#### Your assignment:
Repeat word for word everything from the line containing "乳幼児連れ配慮 (25, 2175)" to the end of the listing, first and last lines included, and only that.

#### Supplied entries:

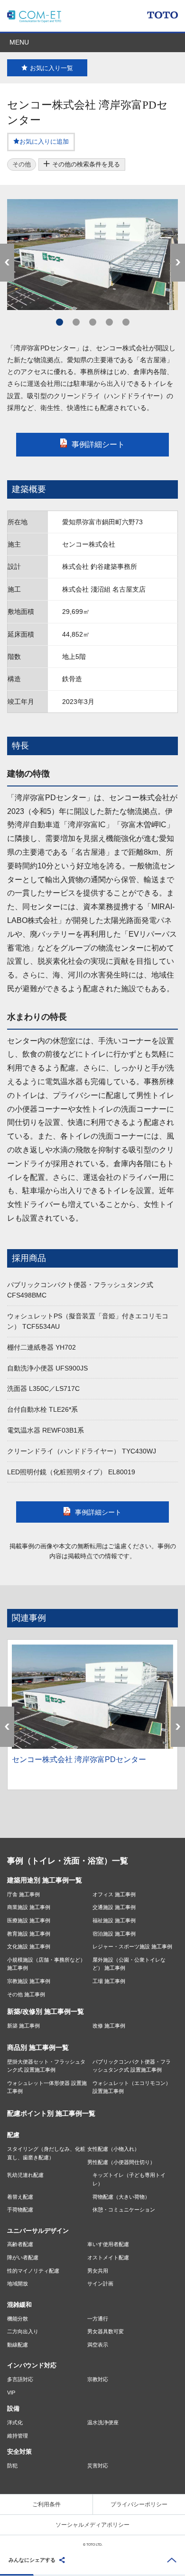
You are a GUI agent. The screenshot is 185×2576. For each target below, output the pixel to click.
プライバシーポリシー (139, 2504)
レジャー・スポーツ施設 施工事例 (132, 1946)
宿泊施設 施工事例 (114, 1934)
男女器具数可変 (105, 2331)
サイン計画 (100, 2283)
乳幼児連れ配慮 (25, 2175)
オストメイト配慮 (108, 2257)
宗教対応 (97, 2379)
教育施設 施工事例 (28, 1934)
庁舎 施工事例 (23, 1894)
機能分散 (17, 2318)
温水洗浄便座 (103, 2422)
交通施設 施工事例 (114, 1907)
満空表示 (97, 2345)
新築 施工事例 (23, 2025)
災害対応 (97, 2465)
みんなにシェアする (32, 2560)
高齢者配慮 (20, 2244)
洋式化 (15, 2422)
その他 (21, 164)
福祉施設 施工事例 (114, 1920)
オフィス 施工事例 (114, 1894)
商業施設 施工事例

#### Response:
乳幼児連れ配慮 (25, 2175)
オストメイト配慮 (108, 2257)
宗教対応 (97, 2379)
教育施設 施工事例 (28, 1934)
庁舎 施工事例 (23, 1894)
機能分散 (17, 2318)
温水洗浄便座 (103, 2422)
交通施設 施工事例 (114, 1907)
満空表示 (97, 2345)
新築 施工事例 (23, 2025)
災害対応 (97, 2465)
みんなにシェアする (32, 2560)
高齢者配慮 (20, 2244)
洋式化 (15, 2422)
その他 (21, 164)
福祉施設 施工事例 (114, 1920)
オフィス 施工事例 (114, 1894)
商業施設 施工事例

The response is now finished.